7 T Musculoskeletal MRI: Fundamentals and Clinical Implementation

Review

7 T Musculoskeletal MRI: Fundamentals and Clinical Implementation

Shila Pazahr et al. Invest Radiol. .

Abstract

This review summarizes the current state-of-the-art of musculoskeletal 7 T magnetic resonance imaging (MRI), the associated technological challenges, and gives an overview of current and future clinical applications of 1 H-based 7 T MRI. The higher signal-to-noise ratio at 7 T is predominantly used for increased spatial resolution and thus the visualization of anatomical details or subtle lesions rather than to accelerate the sequences. For musculoskeletal MRI, turbo spin echo pulse sequences are particularly useful, but with altered relaxation times, B1 inhomogeneity, and increased artifacts at 7 T; specific absorption rate limitation issues quickly arise for turbo spin echo pulse sequences.

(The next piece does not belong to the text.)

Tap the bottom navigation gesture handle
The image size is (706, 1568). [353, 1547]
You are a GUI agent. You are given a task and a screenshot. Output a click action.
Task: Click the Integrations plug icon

The development of dedicated pulse sequence techniques in the last 2 decades and the increasing availability of specialized coils now facilitate several clinical musculoskeletal applications. 7 T MRI is performed in vivo in a wide range of applications for the knee joint and other anatomical areas, such as ultra-high-resolution nerve imaging or bone trabecular microarchitecture imaging. So far, however, it has not been shown systematically whether the higher field strength compared with the established 3 T MRI systems translates into clinical advantages, such as an early-stage identification of tissue damage allowing for preventive therapy or an influence on treatment decisions and patient outcome. At the moment, results tend to suggest that 7 T MRI will be reserved for answering specific, targeted musculoskeletal questions rather than for a broad application, as is the case for 3 T MRI. Future data regarding the implementation of clinical use cases are expected to clarify if 7 T musculoskeletal MRI applications with higher diagnostic accuracy result in patient benefits compared with MRI at lower field strengths.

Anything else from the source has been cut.